Catering in Nanjing
Chef Ah-Chi is a hit outside of Taiwan as well. In October 2010, he introduced Taiwanese-style catering to mainland China when he brought a group of 19 well known chefs there to prepare a banquet.
The event was hosted by a major Taiwanese corporation opening the Nan-jing Taiwan Trade Mart, a store that deals exclusively in Taiwanese products, including foods, computers and bicycles. The company arranged a 120-table opening-day banquet for 1,200 guests in the store's open-air plaza. No mainland chefs dared take on the challenge of such a large banquet, so Chef Ah-Chi recruited help from Taiwan.
He began his preparations a month and a half in advance by shipping in Taiwanese tableware, sauces and pickles, partially prepared items, and SGS-inspected ingredients. All told, he imported one and a half cargo containers worth of stuff that had to be carefully transported from Taiwan to Nanjing.
Concerned about cleanliness, a worried Chef Ah-Chi paced the entire venue before the banquet's start, wiping dust out of bowls and glasses. "I was the most nervous person there," he recalls. He says he was less worried about whether attendees would like the food-few people in Nan-jing are familiar with Taiwanese food-than he was that everything be clean and that the service be five star.
On the day of the event, he joked with the invited Nan-jing VIPs, telling them: "There's nothing good to eat in Taiwan today because all of our best chefs are here!"
Hundreds of members of the mainland media and workers in the hospitality industry were in attendance as well, one of them even wondering aloud how something outdoors could be high class.
"Taiwanese outdoor banqueting culture seems very modest and unassuming," explains Chef Ah-Chi, "but it's actually a very high-end affair." He observes that Taiwan's country folk are exceptionally amiable, and feel obliged to lay on a good spread for their guests, especially since they are feeding them right by the side of the road.

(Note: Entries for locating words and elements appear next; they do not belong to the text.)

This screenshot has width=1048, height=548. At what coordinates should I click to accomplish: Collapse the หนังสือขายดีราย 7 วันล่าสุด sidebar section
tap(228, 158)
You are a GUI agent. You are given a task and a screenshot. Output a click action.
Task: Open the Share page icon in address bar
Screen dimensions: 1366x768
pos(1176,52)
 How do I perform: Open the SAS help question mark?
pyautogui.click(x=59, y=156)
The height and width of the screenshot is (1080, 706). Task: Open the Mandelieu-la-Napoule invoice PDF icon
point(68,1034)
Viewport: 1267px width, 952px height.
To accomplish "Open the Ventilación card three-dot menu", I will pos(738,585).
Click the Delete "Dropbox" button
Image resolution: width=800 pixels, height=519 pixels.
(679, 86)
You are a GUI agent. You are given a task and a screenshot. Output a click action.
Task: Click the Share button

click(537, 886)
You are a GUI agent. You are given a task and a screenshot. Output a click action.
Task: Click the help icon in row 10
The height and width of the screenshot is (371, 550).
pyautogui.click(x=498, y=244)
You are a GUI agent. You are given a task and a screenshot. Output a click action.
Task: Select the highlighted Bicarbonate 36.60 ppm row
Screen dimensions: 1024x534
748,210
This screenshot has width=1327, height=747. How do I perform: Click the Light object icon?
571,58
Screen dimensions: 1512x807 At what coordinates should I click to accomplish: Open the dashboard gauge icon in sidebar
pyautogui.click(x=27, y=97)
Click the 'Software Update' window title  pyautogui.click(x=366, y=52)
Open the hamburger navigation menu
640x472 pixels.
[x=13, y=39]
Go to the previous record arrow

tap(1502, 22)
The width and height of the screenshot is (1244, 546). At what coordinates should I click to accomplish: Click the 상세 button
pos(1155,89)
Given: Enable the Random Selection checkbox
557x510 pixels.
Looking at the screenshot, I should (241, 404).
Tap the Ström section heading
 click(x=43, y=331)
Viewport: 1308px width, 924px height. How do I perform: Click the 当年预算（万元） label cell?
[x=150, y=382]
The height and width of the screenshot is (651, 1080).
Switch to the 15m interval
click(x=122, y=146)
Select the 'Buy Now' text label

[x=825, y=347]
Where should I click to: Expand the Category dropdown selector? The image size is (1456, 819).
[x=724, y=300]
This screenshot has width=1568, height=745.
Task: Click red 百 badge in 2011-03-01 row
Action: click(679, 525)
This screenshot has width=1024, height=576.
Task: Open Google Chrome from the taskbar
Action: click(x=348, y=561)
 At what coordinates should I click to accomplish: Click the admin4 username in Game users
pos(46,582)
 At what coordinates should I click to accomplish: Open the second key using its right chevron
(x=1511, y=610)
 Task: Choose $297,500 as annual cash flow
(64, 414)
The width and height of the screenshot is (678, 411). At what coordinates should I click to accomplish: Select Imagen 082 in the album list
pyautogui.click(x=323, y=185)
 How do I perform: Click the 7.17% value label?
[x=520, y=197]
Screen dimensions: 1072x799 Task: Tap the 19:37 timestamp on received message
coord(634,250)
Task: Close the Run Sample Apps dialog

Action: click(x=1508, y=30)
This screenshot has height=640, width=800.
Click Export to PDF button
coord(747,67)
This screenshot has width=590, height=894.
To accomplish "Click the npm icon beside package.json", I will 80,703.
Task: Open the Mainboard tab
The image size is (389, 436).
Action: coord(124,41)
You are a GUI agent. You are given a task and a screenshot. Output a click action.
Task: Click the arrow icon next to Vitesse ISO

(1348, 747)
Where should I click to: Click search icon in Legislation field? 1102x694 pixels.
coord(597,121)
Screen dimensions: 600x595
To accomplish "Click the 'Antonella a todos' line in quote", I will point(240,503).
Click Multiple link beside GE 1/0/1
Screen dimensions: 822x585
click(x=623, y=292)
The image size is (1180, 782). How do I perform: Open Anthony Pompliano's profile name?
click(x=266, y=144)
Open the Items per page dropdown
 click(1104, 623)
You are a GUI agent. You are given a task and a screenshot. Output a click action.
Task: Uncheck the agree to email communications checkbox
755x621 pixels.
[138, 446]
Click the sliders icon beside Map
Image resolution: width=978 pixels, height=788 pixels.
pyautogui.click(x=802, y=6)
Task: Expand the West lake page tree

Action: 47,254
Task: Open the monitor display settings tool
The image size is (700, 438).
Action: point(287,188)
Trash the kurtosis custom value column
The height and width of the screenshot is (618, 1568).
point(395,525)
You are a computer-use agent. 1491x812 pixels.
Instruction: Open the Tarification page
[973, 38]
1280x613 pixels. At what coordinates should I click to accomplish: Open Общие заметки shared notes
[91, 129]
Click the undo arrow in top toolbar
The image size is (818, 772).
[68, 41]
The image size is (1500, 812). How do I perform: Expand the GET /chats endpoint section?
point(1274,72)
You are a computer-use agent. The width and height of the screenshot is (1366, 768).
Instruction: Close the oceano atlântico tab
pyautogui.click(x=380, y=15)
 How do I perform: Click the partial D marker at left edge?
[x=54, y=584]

For the Nan-jing banquet, Chef Ah-Chi had to serve all the courses within 80 minutes. Organizational skills are as crucial as culinary skills when feeding 1,200 guests at 120 tables. "You have to be on your game when catering," says Ah-Chi. He explains that you need to have a plan, and you need to be adept at everything from stocking your kitchen to getting the dishes to the tables.
Ah-Chi and the 19 other chefs certainly impressed their guests with the wonders of Taiwanese cuisine. They also managed to engage with local chefs while there. Ah-Chi came home astounded by the meticulousness of the Nanjing chefs he met.
He observes that one of their strengths is raw manpower. In the case of one appetizer, they place rehydrated dried shrimp in small clamps for four hours, then arrange them in the shape of a Chinese crabapple blossom. For another dish, they spend an hour or two carving tofu into the shape of a chrysanthemum blossom before deep frying it. Such laborious, time-consuming processes just aren't feasible in Taiwan.
Chef Ah-Chi teaches simple ways to make first-class food.